Average Relevance Score: 4

Timeline for Implementation

  • Within 30 days of the signing of the memorandum, the Director of OPM, in coordination with the Director of OMB, shall issue SES Performance Plans.
  • Immediately upon any agency head becoming aware of an SES official whose performance is inconsistent with the directives, all appropriate actions, including removal, should be taken.

Relevance Score: 5

Impacted Government Organizations

  • Office of Personnel Management (OPM): Tasked with issuing SES Performance Plans within 30 days in coordination with OMB and ensuring that career senior executives are held accountable for advancing presidential priorities.
  • Office of Management and Budget (OMB): Working with OPM to support agency heads in managing the SES system and enforcing performance evaluations, thus ensuring alignment with the Administration’s agenda.
  • Executive Departments and Agencies: All heads of executive departments and agencies are directed to review, reassign, and, if necessary, remove SES officials, overhaul internal Executive Resources Boards and Performance Review Boards, and generally reinforce accountability across the executive branch.

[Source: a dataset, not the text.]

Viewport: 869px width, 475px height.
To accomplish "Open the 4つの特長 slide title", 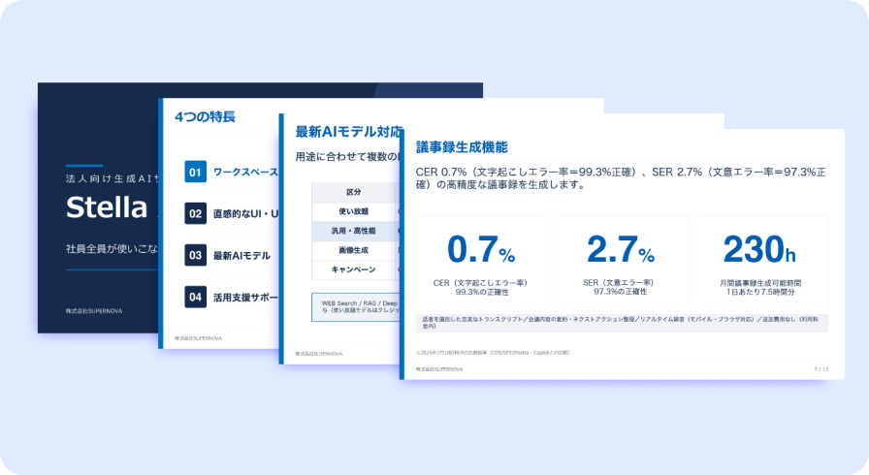I will 205,117.
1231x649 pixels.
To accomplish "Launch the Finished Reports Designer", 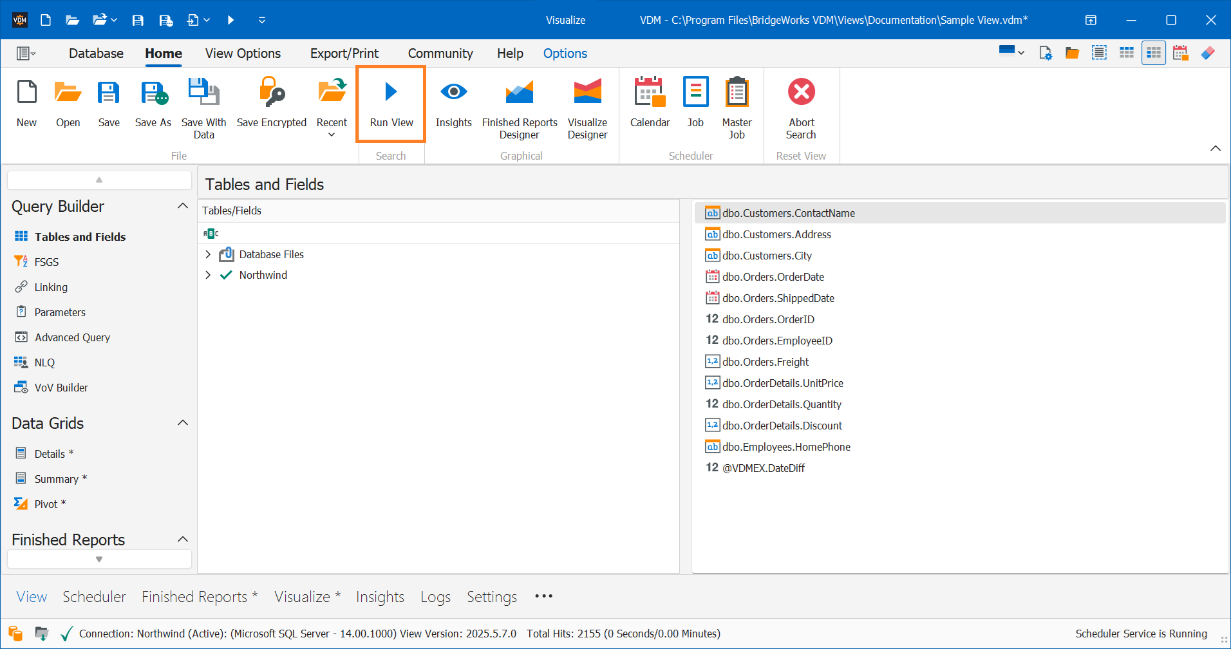I will tap(519, 93).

Relevance Score: 5 (The directive impacts a broad range of executive agencies and applies comprehensively across the government’s executive branch.)

Responsible Officials

  • Director of the Office of Personnel Management (OPM) – Responsible for issuing SES Performance Plans in coordination with OMB.
  • Director of the Office of Management and Budget (OMB) – Collaborates with OPM to issue the required SES Performance Plans.
  • Agency Heads – Accountable for managing and reforming the Career Senior Executive Service by implementing performance evaluations, reassignments, and removals as necessary.

Relevance Score: 4 (Directives affect agency heads and other senior officials critical to the execution of high-level policy reforms.)